# arborvitae is this normal



## ryan87500 (Jul 16, 2017)

I moved into a house with a maybe 40 foot hedge of large arborvitae. They are probably 15-20 feet tall.

Haven't paid much attention to them and recently noticed area appear to be drying and turning light green. Also all the foliate the stems are brown which I don't know if it is normal or not.

I am in Chicagoland where it has been very dry for a month or so and obviously fall is starting.


----------



## chrismar (May 25, 2017)

The stems on my wintergreen arborvitaes are all brown. Around this time of year they do start to get a little lighter, or bronze. I think most varieties of arborvitae do have some sort of winter bronzing, some more than others.

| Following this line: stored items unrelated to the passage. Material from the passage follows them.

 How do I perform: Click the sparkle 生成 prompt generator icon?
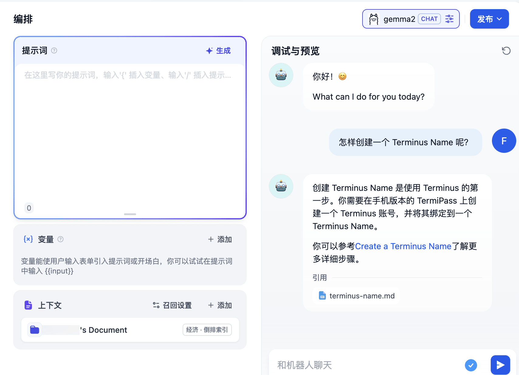[209, 50]
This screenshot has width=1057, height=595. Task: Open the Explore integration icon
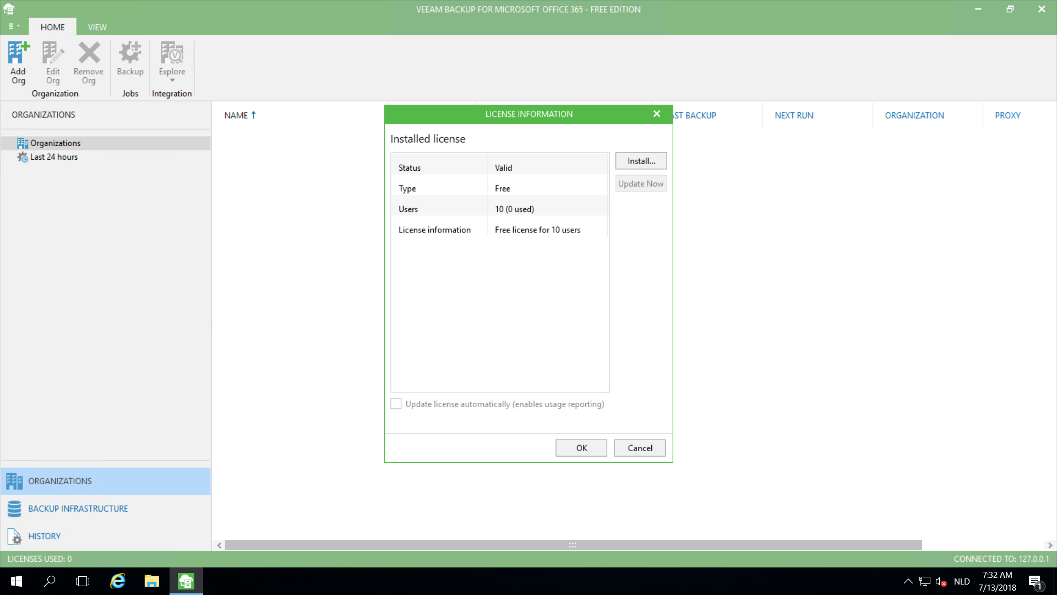coord(172,53)
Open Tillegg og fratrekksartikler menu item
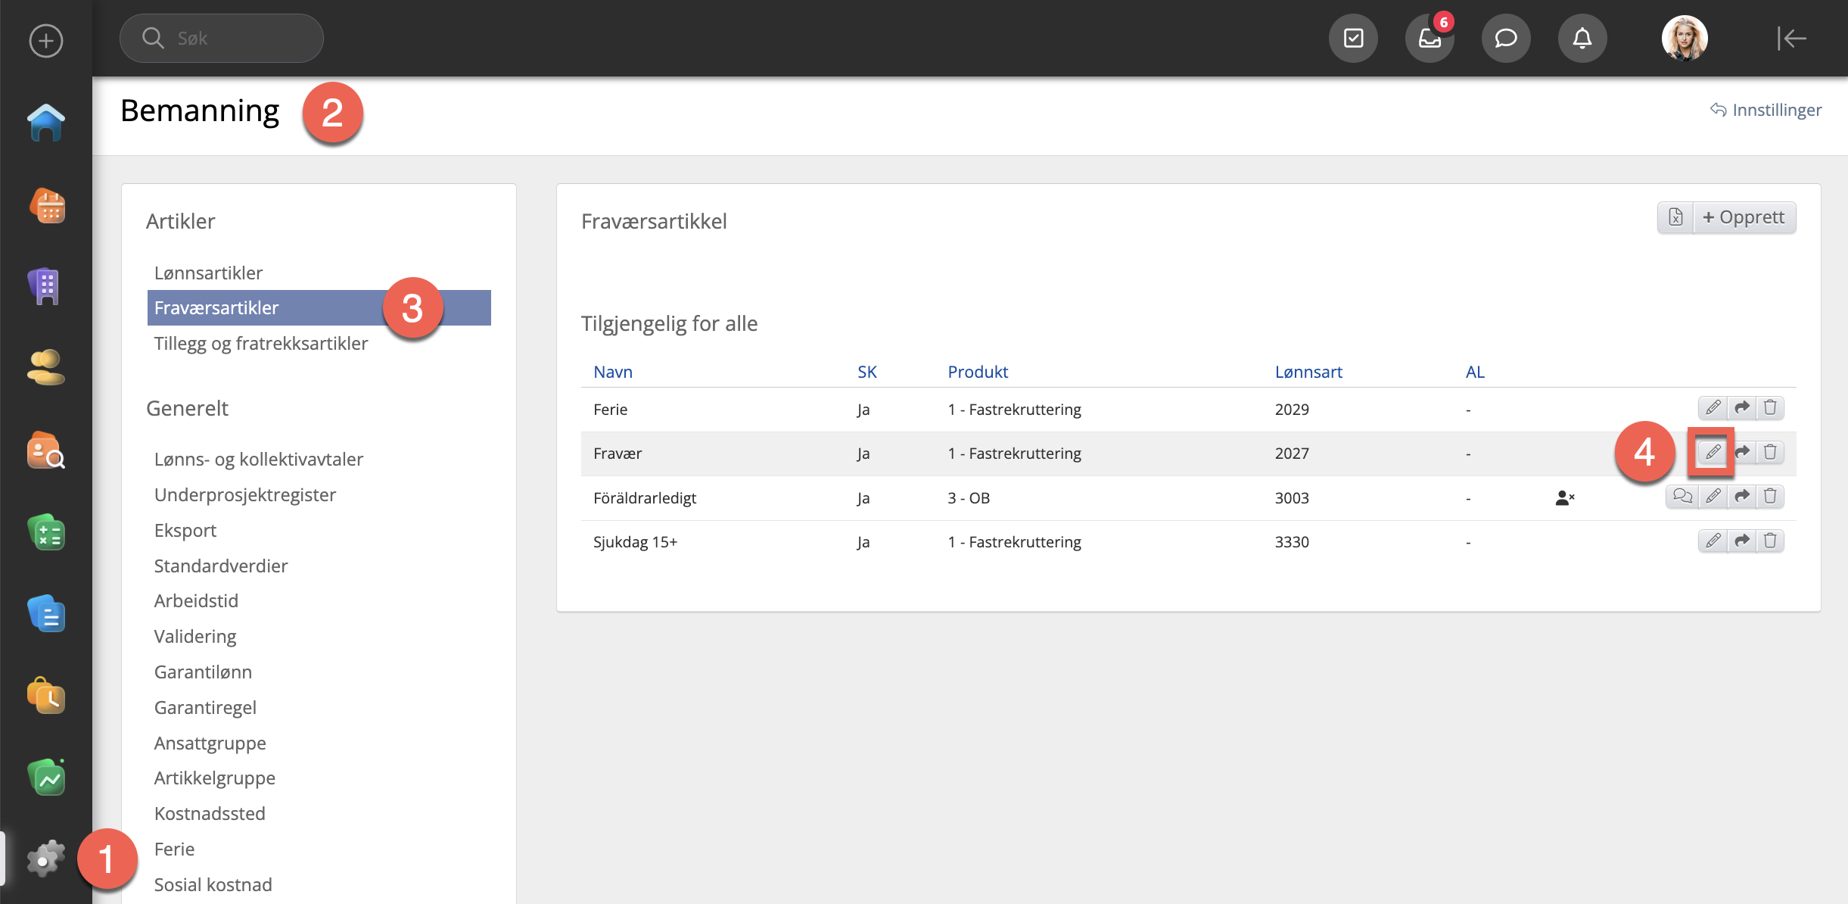1848x904 pixels. coord(261,344)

I'd keep an eye on it, but it looks ok to me (far from an expert) for now.


----------



## ryan87500 (Jul 16, 2017)

Thanks.

I have someone coming out Friday to take a look. I am seeing a lot of light green I think it is a fall shed, or at least hope so. It appears to be the inner stems at least.

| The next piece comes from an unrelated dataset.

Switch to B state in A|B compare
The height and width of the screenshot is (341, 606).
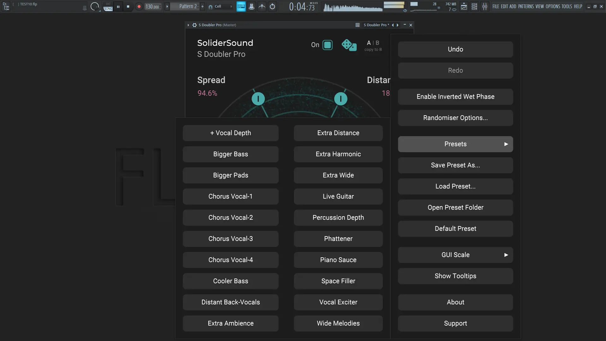pyautogui.click(x=377, y=43)
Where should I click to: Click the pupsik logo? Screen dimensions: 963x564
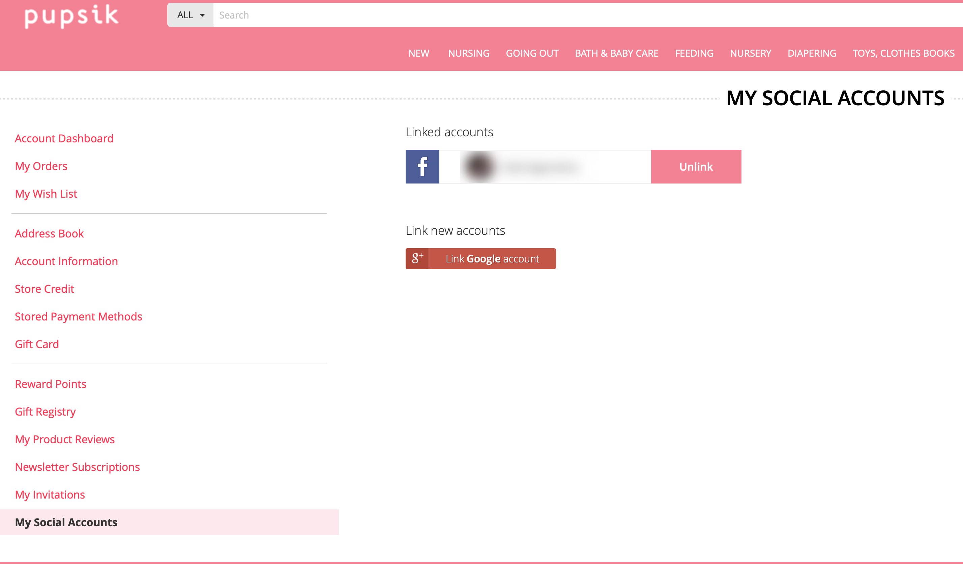(x=71, y=16)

Figured it is best to have someone look at it plus I have some other tree work that needs to be done. Seems to early to be fall but we have had some crazy weather in Chicago this year.


----------



## g-man (Jun 15, 2017)

^ we are having a lot of maple trees turning into fall colors. It is way to early for Indy. We are also in a drought after having a very wet summer.


----------